Duo stood up suddenly and gave Heero an earnest look. "We might be able to trace their whereabouts and find them. I came to get you. It's time to suit up. Trowa, Wufei, and Quatre are waiting for you. Will you answer this call one last time?"

Heero did not have to think about his decision. It was already made. He had waited too long for this, and, serendipitously, opportunity had found him. The world was in danger, and the peace won by the Gundams was at stake, held in glass hands of those who stood for peace. He could never forgive himself if he did not take the risk.

The words came out of his mouth automatically, like reciting an old script. "Mission accepted. I'll do all I can to stop this."

XXX

The pair left Heero's apartment the next day before dawn. The birds were still asleep as Heero and Duo walked out the foyer, the perennial stars alight in their feeble attempt to stave off the dawn morning light. Heero had not slept a wink last night, and he remained by the window, thinking thoughts that stayed on the coming task and Doctor J. Duo had crashed in his guest room saying he had not gotten a good night's rest in a while.

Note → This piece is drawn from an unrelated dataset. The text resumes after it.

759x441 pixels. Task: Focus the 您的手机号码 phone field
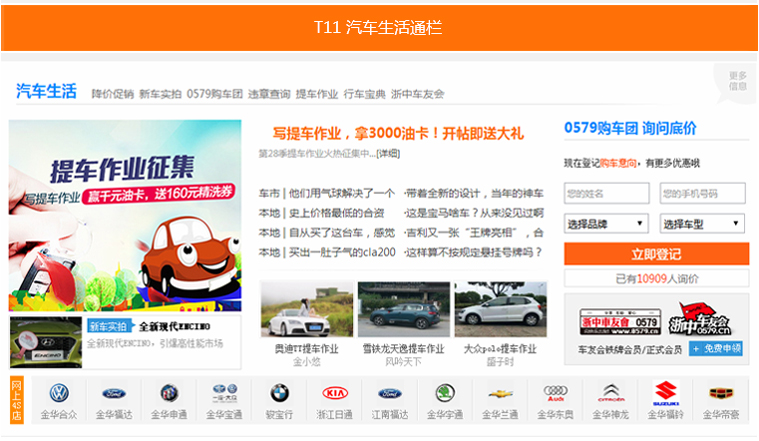click(x=703, y=193)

As Duo slept, Heero had wondered about the mysterious particles that vanished Colony-X18999 and those engines Duo had talked about. Duo remained tightlipped and ended discussion until they were at the resource satellite. He said it was better to see it in person. To describe it would not do it justice.

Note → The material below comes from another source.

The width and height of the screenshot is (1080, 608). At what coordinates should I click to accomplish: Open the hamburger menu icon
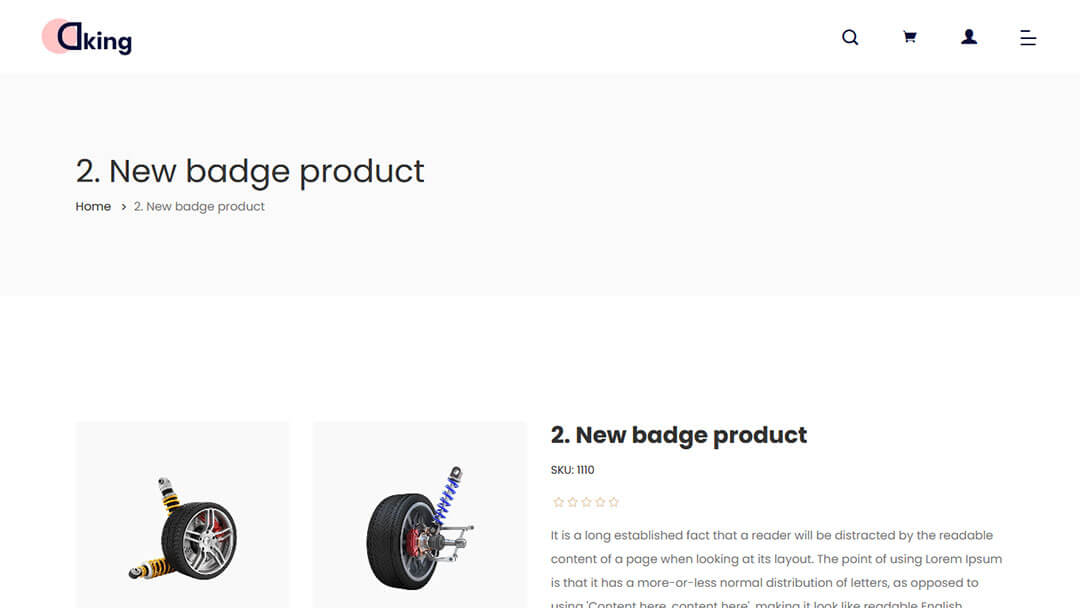click(x=1028, y=38)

Heero held off a yawn that was building in the back of his throat as he followed Duo, his satchel and travel bag pressing lightly against his him. Duo had given him an amused stare at his travel items. He had said it was not like him to carry anything, and it was true. Heero usually traveled light.

He never needed much and, usually, what he required was stored in the ceiling compartment inside his cockpit when he had traveled with his Gundam. He had no association with his Gundam, the Wing Zero, since he sent it to Quatre by his request. He sent it immediately; the disarmament of weapons had proven Gundams unnecessary to the Earth Sphere Unified Nation's defense.

Whether Heero had a Gundam or not was inconsequential. A Gundam was only a weapon, a tool, a cold, unfeeling machine to wage war, not peace. He was more than his Gundam. There were always other means of achieving victory and Gundams were one variable in the equation.

They made their way to the street and Duo stopped at the black Sudan he had noticed yesterday. He knew it and gave Duo a pointed look. Duo responded with a smirk as he opened the trunk and said, "Ya didn't think I would come before scoutin' ya out. Ya do love some sun, dontcha?"

Ignoring the question, he put his stuff in the trunk and headed to the passenger door. He waited while Duo closed the trunk, the car bouncing slightly from the motion, and made his way to the driver's seat. The car's headlights flashed twice and Heero opened the passenger door and sat inside. Opening the door Duo entered the Sudan and started the engine.

They drove to the spaceport in silence, both their minds drifting toward the coming launch. Bypassing security and finding a parking spot near the Preventer hangars, the pair made for the shuttle. It would hurdle them into the ocean of stars above. From there, their journey would start, a journey born from the distant past.